このようなリスクは禁煙することで下げることができます。
また、お口を清潔に保ち、歯周病の早期発見・治療のためにも定期健診を行うことが大切です。
歯周病の進行度と治療法
歯肉炎
歯ぐきに炎症が起きています。
歯を磨いたりリンゴなどをかじったりすると出血することがあります。
- 《治療方法》
- 早期発見の場合は正しい歯磨きだけで症状が改善することがあります。
軽度の歯周病
ポケット(歯肉と歯の間のすき間)が広くなります。
そこから出血したり膿が出たりして口臭を感じる場合があります。
- 《治療方法》
- 歯科医院にて歯石の除去を行います。
その後、歯磨きの仕方や生活習慣を改めることにより症状の改善を図ります。
中度の歯周病
ポケットでの炎症が慢性化し、歯根膜、歯槽骨が先端部より溶けてきます。
口臭もあり歯が浮いた感じがします。強く噛むと痛みを伴い、歯がぐらついてきます。
- 《治療方法》
- 歯石の除去に加え、細菌感染によって汚染された部分も専用の器材にて清掃します。
この治療で症状が改善されれば、メインテナンスに移行します。
重度の歯周病
歯根を支えている歯槽骨がほとんど溶けてしまいます。
歯根が露出し、歯のぐらつきがひどくなり、最後には抜けてしまうこともあります。
当然、硬いものは食べられません。
- 《治療方法》
- この状態まで進行してしまうと、手術等の外科的治療の検討が必要となります。
歯周病は予防できます
当院では、患者さんの症状に合わせた間隔でメインテナンスの予約を取らせていただき、管理させていただきます。

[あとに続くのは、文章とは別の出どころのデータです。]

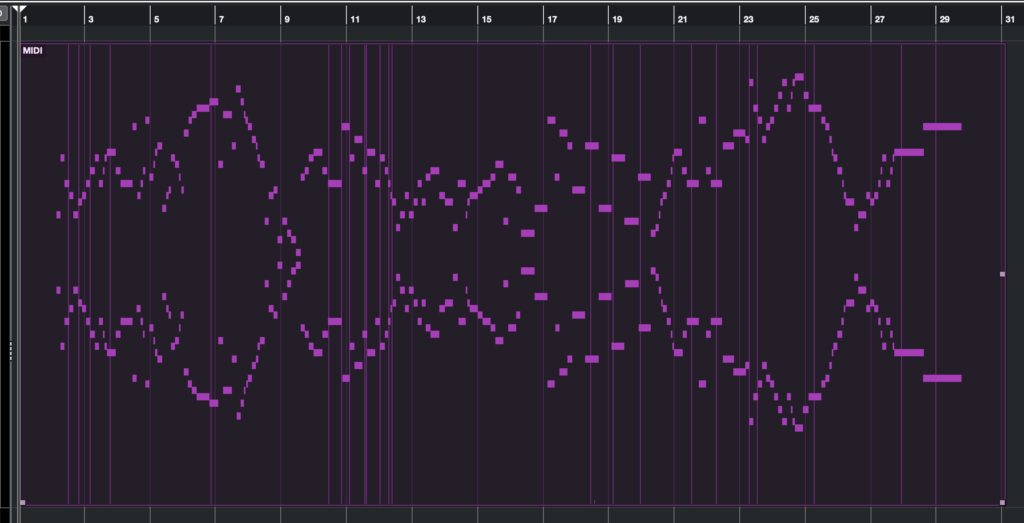Click the bottom-left handle of the MIDI part
The width and height of the screenshot is (1024, 523).
22,502
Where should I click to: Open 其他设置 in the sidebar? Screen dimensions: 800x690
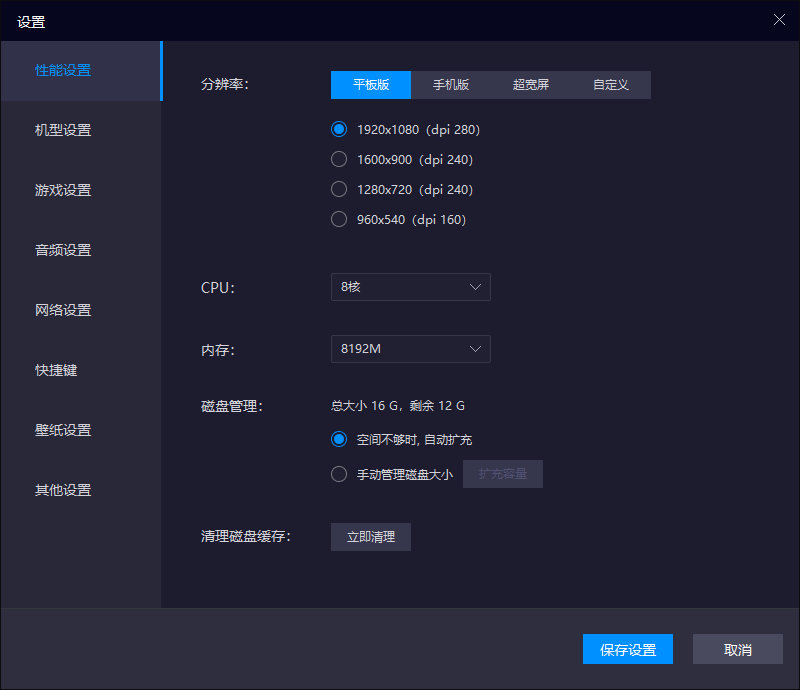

また年に1度レントゲンや口腔内写真を撮ることにより変化を見逃さない努力も行ってまいります。
予防歯科
むし歯や歯周病は、歯科医院でのメインテナンスで予防することができます。
むし歯や歯周病の原因となるプラークは、自分ではなかなか落としきることができません。
歯科医院でのプロフェッショナルケアなら、専用の器具と技術によってお口を清潔に保つことができます。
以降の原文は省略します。